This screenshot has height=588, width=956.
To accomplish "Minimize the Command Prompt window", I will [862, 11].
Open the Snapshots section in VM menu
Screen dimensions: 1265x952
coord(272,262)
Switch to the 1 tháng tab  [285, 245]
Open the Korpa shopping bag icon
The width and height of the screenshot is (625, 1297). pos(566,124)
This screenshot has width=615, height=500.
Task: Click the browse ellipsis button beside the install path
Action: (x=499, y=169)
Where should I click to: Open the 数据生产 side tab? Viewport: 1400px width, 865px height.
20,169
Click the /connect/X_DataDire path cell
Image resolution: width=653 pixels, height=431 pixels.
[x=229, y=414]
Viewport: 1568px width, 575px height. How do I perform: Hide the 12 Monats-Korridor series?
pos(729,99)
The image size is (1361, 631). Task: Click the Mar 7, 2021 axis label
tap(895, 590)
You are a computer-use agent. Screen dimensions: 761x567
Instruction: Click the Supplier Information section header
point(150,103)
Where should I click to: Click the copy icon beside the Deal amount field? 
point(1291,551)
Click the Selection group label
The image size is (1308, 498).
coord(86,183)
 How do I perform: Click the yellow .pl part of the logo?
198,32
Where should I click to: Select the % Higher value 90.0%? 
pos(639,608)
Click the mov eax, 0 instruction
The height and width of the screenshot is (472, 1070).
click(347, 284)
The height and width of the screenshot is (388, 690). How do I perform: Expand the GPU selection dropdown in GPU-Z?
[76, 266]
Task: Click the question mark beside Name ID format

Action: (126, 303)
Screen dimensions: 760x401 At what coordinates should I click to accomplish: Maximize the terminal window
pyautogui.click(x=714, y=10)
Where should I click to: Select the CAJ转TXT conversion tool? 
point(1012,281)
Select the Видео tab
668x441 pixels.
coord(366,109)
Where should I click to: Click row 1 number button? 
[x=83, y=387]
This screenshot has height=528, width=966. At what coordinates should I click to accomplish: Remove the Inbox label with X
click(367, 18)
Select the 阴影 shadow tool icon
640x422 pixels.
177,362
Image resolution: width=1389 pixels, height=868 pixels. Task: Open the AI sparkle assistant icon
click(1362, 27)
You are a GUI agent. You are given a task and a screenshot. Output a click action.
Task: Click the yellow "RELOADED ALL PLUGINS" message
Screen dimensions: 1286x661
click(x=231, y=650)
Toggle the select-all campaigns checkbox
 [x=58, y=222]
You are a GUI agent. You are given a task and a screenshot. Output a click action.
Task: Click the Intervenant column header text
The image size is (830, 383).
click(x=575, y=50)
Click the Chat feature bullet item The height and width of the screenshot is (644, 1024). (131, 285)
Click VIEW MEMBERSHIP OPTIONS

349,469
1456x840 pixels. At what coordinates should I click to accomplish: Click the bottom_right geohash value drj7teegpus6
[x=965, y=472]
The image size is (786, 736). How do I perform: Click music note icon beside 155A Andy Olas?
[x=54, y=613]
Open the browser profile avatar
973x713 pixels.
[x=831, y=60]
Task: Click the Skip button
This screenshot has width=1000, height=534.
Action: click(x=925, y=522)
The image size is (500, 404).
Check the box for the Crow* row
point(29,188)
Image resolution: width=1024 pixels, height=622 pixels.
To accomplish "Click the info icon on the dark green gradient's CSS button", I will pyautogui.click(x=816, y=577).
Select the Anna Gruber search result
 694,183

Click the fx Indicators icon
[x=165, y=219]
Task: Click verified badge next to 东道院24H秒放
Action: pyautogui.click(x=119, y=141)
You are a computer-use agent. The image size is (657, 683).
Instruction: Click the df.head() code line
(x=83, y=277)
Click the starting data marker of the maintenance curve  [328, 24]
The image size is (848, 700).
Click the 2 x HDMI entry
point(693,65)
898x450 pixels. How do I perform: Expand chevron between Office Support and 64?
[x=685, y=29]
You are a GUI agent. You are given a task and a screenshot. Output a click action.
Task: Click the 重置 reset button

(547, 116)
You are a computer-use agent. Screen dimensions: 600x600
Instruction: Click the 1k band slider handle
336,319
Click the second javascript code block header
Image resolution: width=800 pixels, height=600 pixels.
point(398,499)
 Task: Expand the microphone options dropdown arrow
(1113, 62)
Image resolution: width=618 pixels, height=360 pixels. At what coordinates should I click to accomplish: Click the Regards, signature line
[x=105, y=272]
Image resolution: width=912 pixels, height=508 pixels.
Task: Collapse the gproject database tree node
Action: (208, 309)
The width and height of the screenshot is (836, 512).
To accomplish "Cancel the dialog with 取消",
────────────────
Give back the listing above exactly as written.

◆ Response to the task ◆
This screenshot has height=588, width=956.
To accomplish "Minimize the Command Prompt window", I will [862, 11].
Open the Snapshots section in VM menu
Screen dimensions: 1265x952
coord(272,262)
Switch to the 1 tháng tab  [285, 245]
Open the Korpa shopping bag icon
The width and height of the screenshot is (625, 1297). pos(566,124)
This screenshot has width=615, height=500.
Task: Click the browse ellipsis button beside the install path
Action: (x=499, y=169)
Where should I click to: Open the 数据生产 side tab? Viewport: 1400px width, 865px height.
20,169
Click the /connect/X_DataDire path cell
Image resolution: width=653 pixels, height=431 pixels.
[x=229, y=414]
Viewport: 1568px width, 575px height. How do I perform: Hide the 12 Monats-Korridor series?
pos(729,99)
The image size is (1361, 631). Task: Click the Mar 7, 2021 axis label
tap(895, 590)
You are a computer-use agent. Screen dimensions: 761x567
Instruction: Click the Supplier Information section header
point(150,103)
Where should I click to: Click the copy icon beside the Deal amount field? 
point(1291,551)
Click the Selection group label
The image size is (1308, 498).
coord(86,183)
 How do I perform: Click the yellow .pl part of the logo?
198,32
Where should I click to: Select the % Higher value 90.0%? 
pos(639,608)
Click the mov eax, 0 instruction
The height and width of the screenshot is (472, 1070).
click(347, 284)
The height and width of the screenshot is (388, 690). How do I perform: Expand the GPU selection dropdown in GPU-Z?
[76, 266]
Task: Click the question mark beside Name ID format

Action: (126, 303)
Screen dimensions: 760x401 At what coordinates should I click to accomplish: Maximize the terminal window
pyautogui.click(x=714, y=10)
Where should I click to: Select the CAJ转TXT conversion tool? 
point(1012,281)
Select the Видео tab
668x441 pixels.
coord(366,109)
Where should I click to: Click row 1 number button? 
[x=83, y=387]
This screenshot has height=528, width=966. At what coordinates should I click to accomplish: Remove the Inbox label with X
click(367, 18)
Select the 阴影 shadow tool icon
640x422 pixels.
177,362
Image resolution: width=1389 pixels, height=868 pixels. Task: Open the AI sparkle assistant icon
click(1362, 27)
You are a GUI agent. You are given a task and a screenshot. Output a click action.
Task: Click the yellow "RELOADED ALL PLUGINS" message
Screen dimensions: 1286x661
click(x=231, y=650)
Toggle the select-all campaigns checkbox
 [x=58, y=222]
You are a GUI agent. You are given a task and a screenshot. Output a click action.
Task: Click the Intervenant column header text
The image size is (830, 383).
click(x=575, y=50)
Click the Chat feature bullet item The height and width of the screenshot is (644, 1024). (131, 285)
Click VIEW MEMBERSHIP OPTIONS

349,469
1456x840 pixels. At what coordinates should I click to accomplish: Click the bottom_right geohash value drj7teegpus6
[x=965, y=472]
The image size is (786, 736). How do I perform: Click music note icon beside 155A Andy Olas?
[x=54, y=613]
Open the browser profile avatar
973x713 pixels.
[x=831, y=60]
Task: Click the Skip button
This screenshot has width=1000, height=534.
Action: click(x=925, y=522)
The image size is (500, 404).
Check the box for the Crow* row
point(29,188)
Image resolution: width=1024 pixels, height=622 pixels.
To accomplish "Click the info icon on the dark green gradient's CSS button", I will pyautogui.click(x=816, y=577).
Select the Anna Gruber search result
 694,183

Click the fx Indicators icon
[x=165, y=219]
Task: Click verified badge next to 东道院24H秒放
Action: pyautogui.click(x=119, y=141)
You are a computer-use agent. The image size is (657, 683).
Instruction: Click the df.head() code line
(x=83, y=277)
Click the starting data marker of the maintenance curve  [328, 24]
The image size is (848, 700).
Click the 2 x HDMI entry
point(693,65)
898x450 pixels. How do I perform: Expand chevron between Office Support and 64?
[x=685, y=29]
You are a GUI agent. You are given a task and a screenshot. Output a click action.
Task: Click the 重置 reset button

(547, 116)
You are a computer-use agent. Screen dimensions: 600x600
Instruction: Click the 1k band slider handle
336,319
Click the second javascript code block header
Image resolution: width=800 pixels, height=600 pixels.
point(398,499)
 Task: Expand the microphone options dropdown arrow
(1113, 62)
Image resolution: width=618 pixels, height=360 pixels. At what coordinates should I click to accomplish: Click the Regards, signature line
[x=105, y=272]
Image resolution: width=912 pixels, height=508 pixels.
Task: Collapse the gproject database tree node
Action: (208, 309)
The width and height of the screenshot is (836, 512).
To accomplish "Cancel the dialog with 取消",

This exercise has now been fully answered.